Any day that I have $100,000, I invest it. Avenue’s portfolio is designed for that, because it’s not biotech and it’s not emerging markets. It’s an all-encompassing universal equity strategy. We look for an 8 per cent to 10 per cent return with as little risk as possible. So whenever anybody says, “How can I maximize my return?” we always say, “How can I minimize my risk and still get a reasonable return?”
Where do you see the best opportunities now?
Enbridge is probably one of the most bulletproof business models in Canada, but it is now expensive. So we have gone back to deep-cyclical stocks. But we just bought PHX Energy Services, a drilling company. The drilling industry has collapsed – there’s too much oil, there’s too much natural gas – but PHX is still making money, and it yields about 8 per cent, so I can wait for the industry to come out the other side.

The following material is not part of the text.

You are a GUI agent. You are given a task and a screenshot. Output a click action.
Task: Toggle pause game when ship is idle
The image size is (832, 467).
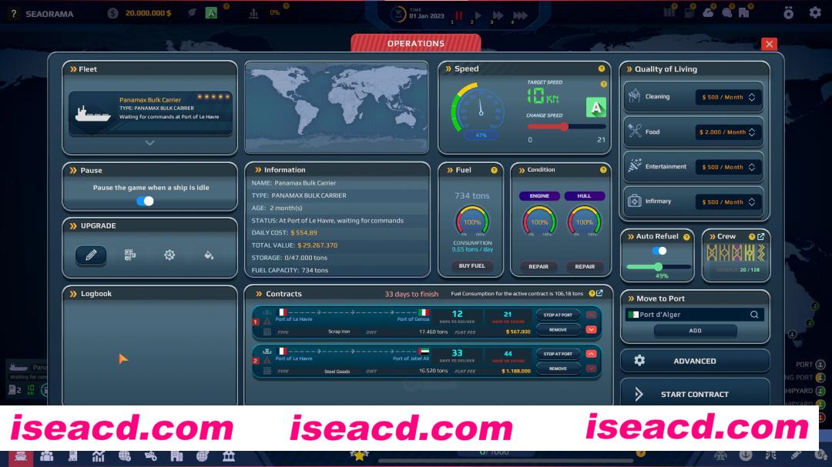145,201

Do you tend to take a contrarian, deep-value approach?
I hate that term! I’m supposed to buy things when they are low and sell things when they are high. The first thing is, can I buy a good business? Next, I wait and I wait and I wait until I can buy it at a good price. Most days, businesses trade at an okay price.

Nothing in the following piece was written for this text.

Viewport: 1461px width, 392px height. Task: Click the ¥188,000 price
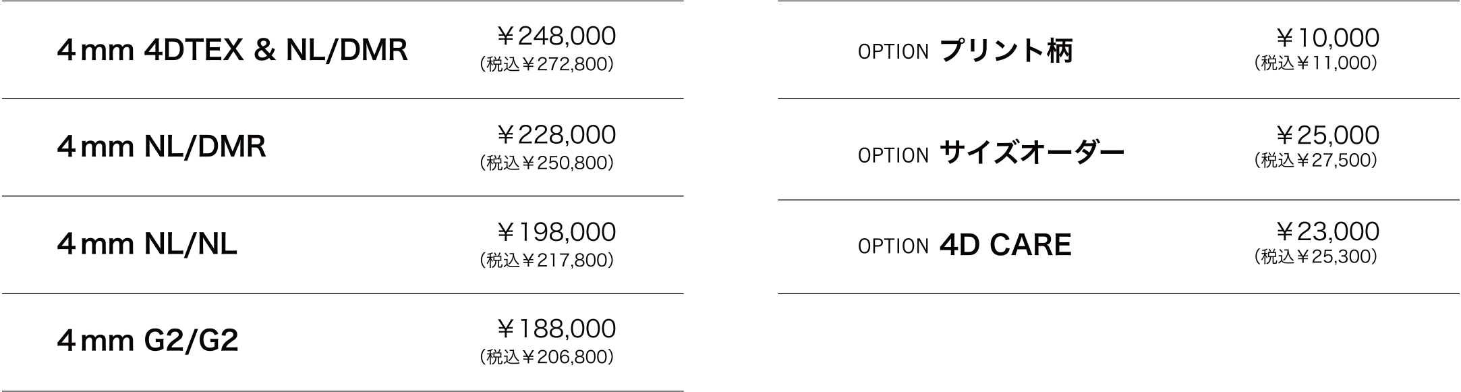point(556,329)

Tell me about your best investment.
Keyera Corp. It’s a very niche business: One big pipe of natural gas comes into the plant at one end, and they split it into components – ethane, butane, sulphur, that kind of stuff. The shares traded in the teens in 2009, with a big honking yield. But we believed that with low interest rates, the multiple on an industrial company’s earnings before interest, taxes, depreciation and amortization should be around 12, not eight. So you’re looking at a stock that’s at $17 and saying: I think this thing can go to $43. And it hit $50 in three years.
Your worst move?
This time last year, I went to Calgary and came to the conclusion that there was too much oil. We got conservative on the oil price, but not enough. We took our exposure from 12 per cent down to 6 per cent, but it should have been less. That makes me sick to my stomach.